How to build trust with your friends

Follow our advice for becoming that person your friends can always trust.

Trust between friends takes time to build, but once it’s there you can become each other’s confidantes. You’ll feel safe talking to each other about anything. You’ll keep each other’s secrets, cheer each other on and pick each other up when you’re down. Who wouldn’t want a friendship like that?

Being able to share your feelings and concerns with someone, knowing they won’t judge you, is really important. When you keep your emotions hidden away inside, unexpressed, they can become bigger than they actually are. Equally, if you have a great idea about something you really want to do, talking about it with someone can help you find a way to make it real, which might not happen if you keep it to yourself.

YOU’LL KNOW YOUR FRIEND IS YOUR CONFIDANTE WHEN…

1. They hear you

They listen to you intently, making you feel both safe and valued. When you’re sharing something personal, they will give you their full attention.

2. They see you

They’re able to look at life from your perspective and identify with the way you’re feeling, even if they’ve never experienced it.

3. They cheer you on

They respond positively to you without judgement, and celebrate your achievements without being jealous. They also offer words of encouragement when you’re feeling low or upset, and show enthusiasm for your success.

4. They stand by you

They’re loyal no matter what happens. If you’ve been left out of a group activity or circle of friends, for example, they will be prepared to stand up for you and stand by your side.

5. Beware the fake confidante

Watch out for friends who share other people’s secrets easily and spread gossip, especially if they ask you to divulge your personal information too. A true and trustworthy friend knows you only need to share what you want to share.

HOW TO BECOME A CONFIDANTE

Becoming a confidante is a core life skill even if it does involve making some tough decisions. It won’t just be your friendships that benefit, however, since you’ll also get better at communicating and connecting with everyone.

Listen with your eyes and ears

Focus all your attention on the person speaking. Maintain eye contact as much as possible, but also look for clues that give an idea of how they’re really feeling. If their breath is fast or shallow they could be upset. If their body language seems defensive (for instance, if their arms are crossed) they might be feeling vulnerable. If they’re speaking quickly, they might be excited as they’re telling you something important.

Let them finish before you speak

It’s tempting to interrupt someone when they’re sharing a story. You want to tell them about your own experiences and let them know they’re not alone, but it’s likely your friend just wants you to be present for them while they speak. Use brief words of encouragement instead and let them tell you everything before you jump in with your own stories. Allow them this opportunity to open up.

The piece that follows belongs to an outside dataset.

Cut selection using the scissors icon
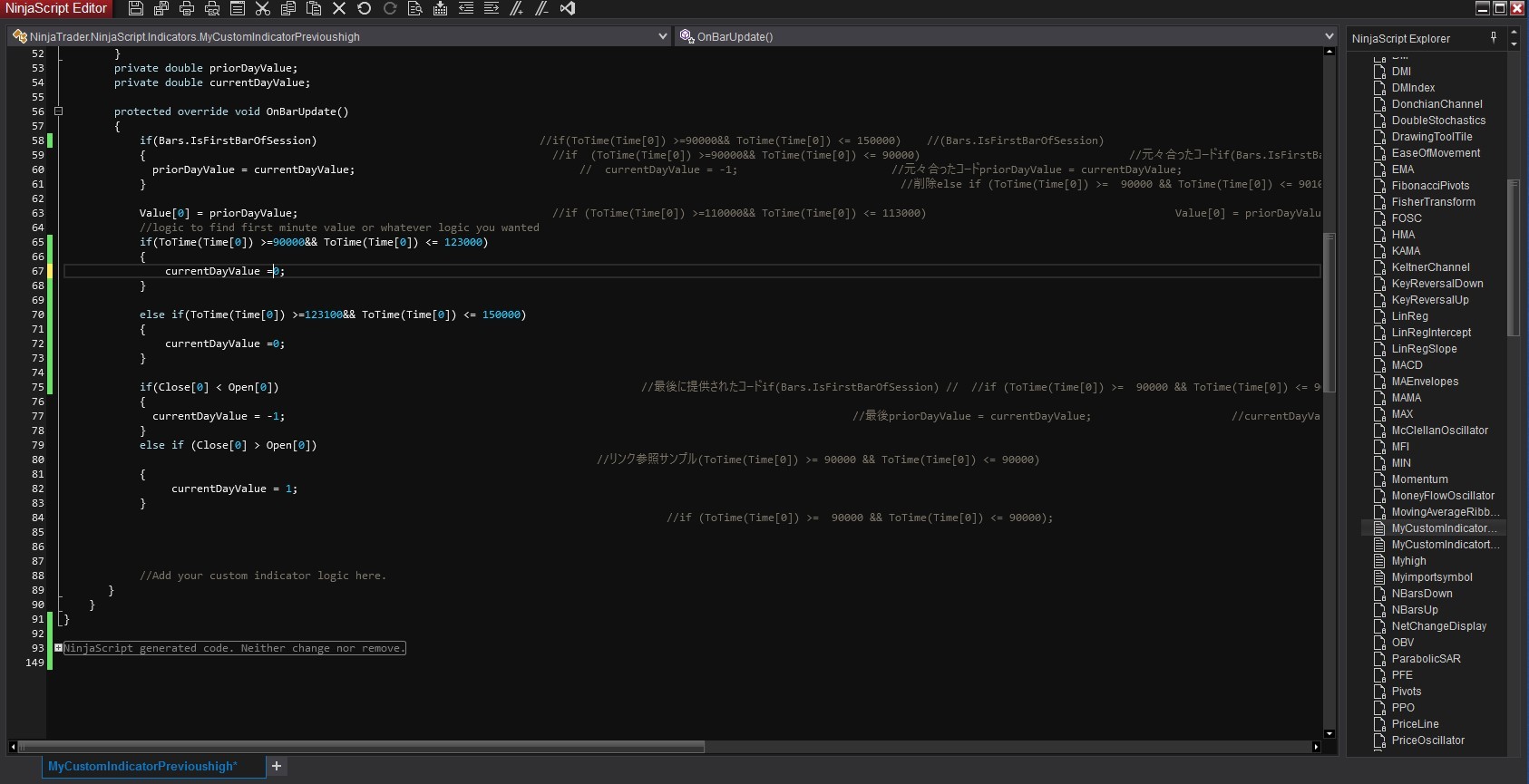The image size is (1529, 784). (x=263, y=8)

Respond with open-ended questions

You don’t always have to agree with your friends. Instead you can try responding with questions that need more than a ‘yes’ or ‘no’ answer. This will help them to better understand their feelings. For example, instead of asking ‘does that make you feel sad?’ you could ask ‘why does it make you feel sad?’.

Have empathy, not sympathy

Sympathy means you feel bad about a situation, which could make your friend uncomfortable. Empathy means you identify with the situation, which puts them at ease. Try asking questions to help you see things from their perspective rather than turning the conversation around to talk about your point of view.

Know when a problem isn’t yours to solve

You don’t always have to offer advice or solutions. You’re not responsible for helping your friends do something they could do for themselves, but you can support them in finding a solution and taking responsibility for their actions.

If a friend tells you something upsetting that a teacher, parent or guardian should know, ask them how they feel about passing on this information. If you think they are in any danger, talk to a trusted adult or call Kids Helpline on 1800 55 1800 for advice.